(Brüssel) – Die Europäische Union und ihre Mitgliedstaaten haben es im Zuge der wirtschaftlichen und politischen Krise im vergangenen Jahr versäumt, wichtigen Menschenrechtsproblemen entgegenzutreten, so Human Rights Watch im heute veröffentlichten World Report 2013. In dem Bericht dokumentiert Human Rights Watch Menschenrechtsentwicklungen in der EU und hebt Ereignisse in zehn Mitgliedstaaten sowie Entwicklungen in den Bereichen Migration und Asyl, Diskriminierung und Intoleranz und Terrorismusbekämpfung hervor.
Angesichts der Verschlechterung der Menschenrechtslage in Ungarn und anderen Staaten wurden die EU-Institutionen und die Mitgliedstaaten ihren Verpflichtungen zur Durchsetzung der EU-Grundrechtecharta überwiegend nicht gerecht, insbesondere wenn es sich bei den Betroffenen um ausgegrenzte oder unbeliebte Randgruppen wie Roma, Zuwanderer und Asylsuchende handelte. Deutlicher fielen die Reaktionen der europäischen und nationalen Gerichte und des Europarats aus. Das Europäische Parlament veröffentlichte im Dezember einen Bericht über die Lage der Grundrechte in der EU, in dem die EU aufgefordert wird, wirksamer gegen Menschenrechtsverletzungen innerhalb der EU-Grenzen vorzugehen, etwa durch den verstärkten Einsatz von Vertragsverletzungsverfahren durch die EU-Kommission.
„Es fällt auf, wie viele der positiven Entwicklungen des vergangenen Jahres von Gerichtsurteilen ausgingen und nicht von den politischen Entscheidungsträgern“, so Benjamin Ward, stellvertretender Direktor der Europa- und Zentralasien-Abteilung von Human Rights Watch. „Wenn Europa außenpolitisch eine Führungsrolle beim Schutz der Menschenrechte einnehmen will, sollen die europäischen Regierungen zuallererst im eigenen Land handeln, um die Menschenrechte zu schützen.“
In dem 665-seitigen Bericht untersucht Human Rights Watch die Menschenrechtsentwicklungen des vergangenen Jahres in mehr als 90 Ländern weltweit. Zudem werden die Auswirkungen des Arabischen Frühlings analysiert. Entscheidend für die Frage, ob der Arabische Frühling echte Demokratien hervorbringen oder dem Autoritarismus lediglich ein neues Gewand geben wird, ist die Bereitschaft der neuen Regierungen, die Menschenrechte zu achten, so Human Rights Watch.

◆ **ARBEITSAUFTRAG**
Beantworten Sie anhand des Textauszugs über den World Report 2013 folgende Fragen:
1. Wie viele Seiten umfasst der Bericht?
2. In welchem Monat veröffentlichte das Europäische Parlament seinen Bericht über die Lage der Grundrechte in der EU?
3. Welche Funktion hat Benjamin Ward bei Human Rights Watch?

◆ **Einträge zu Oberflächenelementen**
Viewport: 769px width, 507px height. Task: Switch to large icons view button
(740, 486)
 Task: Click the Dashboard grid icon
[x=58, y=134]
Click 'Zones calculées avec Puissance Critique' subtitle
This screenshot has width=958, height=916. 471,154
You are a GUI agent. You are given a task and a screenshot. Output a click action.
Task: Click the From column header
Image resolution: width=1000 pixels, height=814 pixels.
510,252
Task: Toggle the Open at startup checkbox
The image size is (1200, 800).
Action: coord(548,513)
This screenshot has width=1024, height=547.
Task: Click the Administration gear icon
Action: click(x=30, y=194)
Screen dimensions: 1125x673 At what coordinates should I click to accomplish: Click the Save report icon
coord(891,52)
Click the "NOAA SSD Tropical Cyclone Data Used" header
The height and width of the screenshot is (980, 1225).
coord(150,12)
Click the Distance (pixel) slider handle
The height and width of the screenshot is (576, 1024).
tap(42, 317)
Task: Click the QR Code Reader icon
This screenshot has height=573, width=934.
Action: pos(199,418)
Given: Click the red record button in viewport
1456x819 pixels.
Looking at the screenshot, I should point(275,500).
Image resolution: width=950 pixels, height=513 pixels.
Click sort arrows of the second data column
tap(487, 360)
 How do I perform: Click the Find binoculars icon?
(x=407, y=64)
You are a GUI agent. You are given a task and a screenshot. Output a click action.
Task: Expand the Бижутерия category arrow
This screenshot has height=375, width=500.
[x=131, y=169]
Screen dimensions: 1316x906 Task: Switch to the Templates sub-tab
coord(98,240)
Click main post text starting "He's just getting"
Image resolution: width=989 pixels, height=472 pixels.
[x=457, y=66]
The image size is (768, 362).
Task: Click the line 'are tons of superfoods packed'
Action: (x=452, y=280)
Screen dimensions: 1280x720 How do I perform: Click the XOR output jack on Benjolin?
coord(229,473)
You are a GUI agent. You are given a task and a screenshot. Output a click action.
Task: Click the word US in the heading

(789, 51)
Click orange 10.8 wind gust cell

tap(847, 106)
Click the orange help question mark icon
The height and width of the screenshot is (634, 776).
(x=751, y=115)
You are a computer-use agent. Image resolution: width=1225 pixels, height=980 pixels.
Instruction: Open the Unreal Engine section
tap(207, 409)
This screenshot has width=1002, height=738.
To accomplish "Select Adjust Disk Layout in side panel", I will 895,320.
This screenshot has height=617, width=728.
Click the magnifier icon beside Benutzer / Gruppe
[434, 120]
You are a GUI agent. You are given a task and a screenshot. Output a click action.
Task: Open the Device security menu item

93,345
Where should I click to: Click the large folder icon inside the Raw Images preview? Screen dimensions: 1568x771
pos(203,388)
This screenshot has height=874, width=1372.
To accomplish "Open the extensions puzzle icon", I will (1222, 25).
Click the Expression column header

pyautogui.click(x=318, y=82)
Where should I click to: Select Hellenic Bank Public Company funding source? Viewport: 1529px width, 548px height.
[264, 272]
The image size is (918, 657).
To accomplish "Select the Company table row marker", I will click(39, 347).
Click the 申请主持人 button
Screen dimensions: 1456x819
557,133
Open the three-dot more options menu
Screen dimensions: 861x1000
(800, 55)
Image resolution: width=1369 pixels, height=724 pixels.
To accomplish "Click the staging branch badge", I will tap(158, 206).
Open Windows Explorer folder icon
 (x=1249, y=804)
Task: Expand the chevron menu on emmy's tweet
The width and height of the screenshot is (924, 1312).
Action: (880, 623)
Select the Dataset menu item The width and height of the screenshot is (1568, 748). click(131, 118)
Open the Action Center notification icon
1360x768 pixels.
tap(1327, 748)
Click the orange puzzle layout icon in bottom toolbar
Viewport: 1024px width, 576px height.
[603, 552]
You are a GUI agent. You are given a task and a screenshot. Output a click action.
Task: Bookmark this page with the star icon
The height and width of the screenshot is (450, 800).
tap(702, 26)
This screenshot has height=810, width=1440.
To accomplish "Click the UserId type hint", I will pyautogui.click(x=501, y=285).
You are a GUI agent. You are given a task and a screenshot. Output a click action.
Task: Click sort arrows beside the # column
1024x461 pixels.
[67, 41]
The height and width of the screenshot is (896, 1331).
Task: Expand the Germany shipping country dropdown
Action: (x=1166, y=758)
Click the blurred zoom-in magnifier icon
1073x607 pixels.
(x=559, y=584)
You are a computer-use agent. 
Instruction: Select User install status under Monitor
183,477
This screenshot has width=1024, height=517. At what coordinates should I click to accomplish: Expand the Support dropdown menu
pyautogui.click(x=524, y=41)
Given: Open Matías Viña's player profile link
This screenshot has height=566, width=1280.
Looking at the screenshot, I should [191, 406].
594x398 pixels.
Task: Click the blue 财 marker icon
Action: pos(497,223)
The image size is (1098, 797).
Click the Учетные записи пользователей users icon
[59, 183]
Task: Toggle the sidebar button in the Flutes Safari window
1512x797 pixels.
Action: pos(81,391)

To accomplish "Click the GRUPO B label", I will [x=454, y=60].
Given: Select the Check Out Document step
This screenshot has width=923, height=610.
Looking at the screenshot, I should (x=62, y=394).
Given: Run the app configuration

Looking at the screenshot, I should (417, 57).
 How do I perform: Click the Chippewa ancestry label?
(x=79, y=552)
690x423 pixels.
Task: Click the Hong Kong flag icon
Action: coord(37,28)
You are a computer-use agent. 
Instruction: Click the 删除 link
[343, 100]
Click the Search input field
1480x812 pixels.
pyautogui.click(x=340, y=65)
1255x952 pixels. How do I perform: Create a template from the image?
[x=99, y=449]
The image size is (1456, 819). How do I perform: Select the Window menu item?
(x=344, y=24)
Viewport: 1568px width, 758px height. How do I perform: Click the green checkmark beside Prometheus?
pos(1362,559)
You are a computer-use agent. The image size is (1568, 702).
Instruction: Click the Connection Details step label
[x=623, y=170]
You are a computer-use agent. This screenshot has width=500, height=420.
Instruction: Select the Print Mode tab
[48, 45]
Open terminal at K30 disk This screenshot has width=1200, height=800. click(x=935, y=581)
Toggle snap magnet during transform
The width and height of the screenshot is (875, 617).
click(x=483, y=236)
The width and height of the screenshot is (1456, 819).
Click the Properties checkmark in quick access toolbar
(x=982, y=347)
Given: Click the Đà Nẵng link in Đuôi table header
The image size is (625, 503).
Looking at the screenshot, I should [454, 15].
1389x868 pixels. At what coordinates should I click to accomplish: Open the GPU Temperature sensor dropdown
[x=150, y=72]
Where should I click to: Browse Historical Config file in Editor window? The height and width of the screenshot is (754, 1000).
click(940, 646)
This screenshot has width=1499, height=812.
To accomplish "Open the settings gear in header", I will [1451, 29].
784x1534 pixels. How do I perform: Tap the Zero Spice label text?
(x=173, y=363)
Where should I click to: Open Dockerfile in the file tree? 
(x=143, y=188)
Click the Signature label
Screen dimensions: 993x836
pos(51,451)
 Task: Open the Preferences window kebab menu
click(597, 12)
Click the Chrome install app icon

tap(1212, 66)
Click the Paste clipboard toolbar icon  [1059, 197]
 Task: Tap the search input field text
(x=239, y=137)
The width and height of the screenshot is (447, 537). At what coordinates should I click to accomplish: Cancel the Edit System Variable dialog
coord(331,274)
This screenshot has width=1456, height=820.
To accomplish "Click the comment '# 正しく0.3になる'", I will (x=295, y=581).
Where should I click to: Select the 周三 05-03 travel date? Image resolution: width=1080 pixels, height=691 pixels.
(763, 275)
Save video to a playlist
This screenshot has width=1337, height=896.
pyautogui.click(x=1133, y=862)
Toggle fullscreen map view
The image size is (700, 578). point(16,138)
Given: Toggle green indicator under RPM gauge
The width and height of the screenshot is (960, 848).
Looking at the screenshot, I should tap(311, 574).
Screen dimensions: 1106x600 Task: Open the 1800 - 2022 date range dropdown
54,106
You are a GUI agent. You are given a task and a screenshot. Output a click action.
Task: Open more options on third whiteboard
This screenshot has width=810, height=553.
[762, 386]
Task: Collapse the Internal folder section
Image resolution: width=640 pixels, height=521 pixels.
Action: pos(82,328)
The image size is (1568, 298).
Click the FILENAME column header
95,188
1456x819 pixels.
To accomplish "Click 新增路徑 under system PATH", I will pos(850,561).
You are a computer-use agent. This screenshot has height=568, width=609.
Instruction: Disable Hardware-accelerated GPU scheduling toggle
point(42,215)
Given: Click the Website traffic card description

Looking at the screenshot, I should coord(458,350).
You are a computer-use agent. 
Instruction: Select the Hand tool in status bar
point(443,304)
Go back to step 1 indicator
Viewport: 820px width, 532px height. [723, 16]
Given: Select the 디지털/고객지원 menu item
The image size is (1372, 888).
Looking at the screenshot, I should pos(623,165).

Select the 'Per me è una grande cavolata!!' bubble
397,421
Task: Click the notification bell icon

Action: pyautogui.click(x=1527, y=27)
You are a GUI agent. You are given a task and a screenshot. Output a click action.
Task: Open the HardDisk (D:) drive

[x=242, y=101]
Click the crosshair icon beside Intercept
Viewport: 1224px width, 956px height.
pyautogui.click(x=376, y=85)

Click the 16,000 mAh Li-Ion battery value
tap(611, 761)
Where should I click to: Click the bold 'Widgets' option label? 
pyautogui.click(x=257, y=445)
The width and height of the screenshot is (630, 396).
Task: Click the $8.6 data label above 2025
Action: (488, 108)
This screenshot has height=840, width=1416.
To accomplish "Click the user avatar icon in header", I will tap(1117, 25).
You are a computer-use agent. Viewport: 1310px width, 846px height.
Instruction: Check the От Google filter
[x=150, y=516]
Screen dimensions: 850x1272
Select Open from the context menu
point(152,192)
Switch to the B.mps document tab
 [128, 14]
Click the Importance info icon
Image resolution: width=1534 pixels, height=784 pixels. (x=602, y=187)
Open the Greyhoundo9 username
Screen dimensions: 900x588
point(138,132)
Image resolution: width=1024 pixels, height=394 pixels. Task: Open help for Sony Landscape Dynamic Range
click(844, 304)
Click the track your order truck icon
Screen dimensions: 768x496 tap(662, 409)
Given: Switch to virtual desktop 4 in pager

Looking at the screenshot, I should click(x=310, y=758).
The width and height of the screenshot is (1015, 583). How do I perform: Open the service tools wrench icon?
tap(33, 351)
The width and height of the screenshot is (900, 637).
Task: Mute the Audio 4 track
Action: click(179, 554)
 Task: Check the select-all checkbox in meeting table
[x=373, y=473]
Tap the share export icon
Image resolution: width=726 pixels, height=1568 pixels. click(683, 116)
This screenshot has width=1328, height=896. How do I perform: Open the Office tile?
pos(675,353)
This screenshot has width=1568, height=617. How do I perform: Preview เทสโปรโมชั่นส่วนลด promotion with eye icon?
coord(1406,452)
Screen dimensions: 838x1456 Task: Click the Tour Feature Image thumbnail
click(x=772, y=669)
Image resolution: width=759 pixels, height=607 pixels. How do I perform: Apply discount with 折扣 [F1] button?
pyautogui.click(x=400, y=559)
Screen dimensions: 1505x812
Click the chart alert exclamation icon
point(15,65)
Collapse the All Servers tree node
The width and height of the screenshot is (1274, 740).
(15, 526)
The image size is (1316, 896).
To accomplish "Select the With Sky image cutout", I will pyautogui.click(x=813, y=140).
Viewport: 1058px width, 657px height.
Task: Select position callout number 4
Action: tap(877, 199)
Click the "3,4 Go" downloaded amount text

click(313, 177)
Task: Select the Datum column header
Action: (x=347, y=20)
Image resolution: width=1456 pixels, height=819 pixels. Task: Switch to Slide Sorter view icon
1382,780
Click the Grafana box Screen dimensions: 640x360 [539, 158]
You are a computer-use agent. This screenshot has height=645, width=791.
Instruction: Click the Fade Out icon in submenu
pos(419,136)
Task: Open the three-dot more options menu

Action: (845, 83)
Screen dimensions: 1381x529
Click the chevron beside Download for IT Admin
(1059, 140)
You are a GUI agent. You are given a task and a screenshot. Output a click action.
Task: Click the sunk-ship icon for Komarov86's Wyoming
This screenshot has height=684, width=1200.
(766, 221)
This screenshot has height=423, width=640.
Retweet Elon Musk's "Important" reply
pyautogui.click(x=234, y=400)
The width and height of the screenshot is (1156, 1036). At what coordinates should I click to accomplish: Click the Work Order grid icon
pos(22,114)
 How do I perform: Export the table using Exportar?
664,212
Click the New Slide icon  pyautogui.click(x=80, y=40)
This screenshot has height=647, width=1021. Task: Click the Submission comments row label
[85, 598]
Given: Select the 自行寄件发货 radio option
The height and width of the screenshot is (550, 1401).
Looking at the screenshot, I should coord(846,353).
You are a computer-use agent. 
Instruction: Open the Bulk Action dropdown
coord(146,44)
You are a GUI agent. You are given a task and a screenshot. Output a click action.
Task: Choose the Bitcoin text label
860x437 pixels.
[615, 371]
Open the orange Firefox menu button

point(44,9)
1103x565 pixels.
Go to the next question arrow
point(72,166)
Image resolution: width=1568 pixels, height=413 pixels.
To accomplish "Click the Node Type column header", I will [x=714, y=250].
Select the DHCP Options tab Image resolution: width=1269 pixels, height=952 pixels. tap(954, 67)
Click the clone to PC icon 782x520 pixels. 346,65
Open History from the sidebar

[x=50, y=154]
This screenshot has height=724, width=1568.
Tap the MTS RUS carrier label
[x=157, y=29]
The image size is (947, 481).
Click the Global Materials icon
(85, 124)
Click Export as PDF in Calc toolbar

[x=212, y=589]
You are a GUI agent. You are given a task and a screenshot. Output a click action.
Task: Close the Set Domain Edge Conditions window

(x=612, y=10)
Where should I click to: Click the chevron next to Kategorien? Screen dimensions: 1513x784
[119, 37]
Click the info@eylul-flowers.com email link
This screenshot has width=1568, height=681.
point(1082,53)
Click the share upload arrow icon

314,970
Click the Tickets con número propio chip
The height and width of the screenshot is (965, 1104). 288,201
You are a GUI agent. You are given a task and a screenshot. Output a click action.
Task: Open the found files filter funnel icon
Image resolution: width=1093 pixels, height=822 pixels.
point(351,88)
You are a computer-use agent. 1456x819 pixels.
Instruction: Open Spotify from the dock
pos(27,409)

◆ **BEARBEITETE AUFGABE**
1. 665 Seiten.
2. Im Dezember.
3. Er ist stellvertretender Direktor der Europa- und Zentralasien-Abteilung.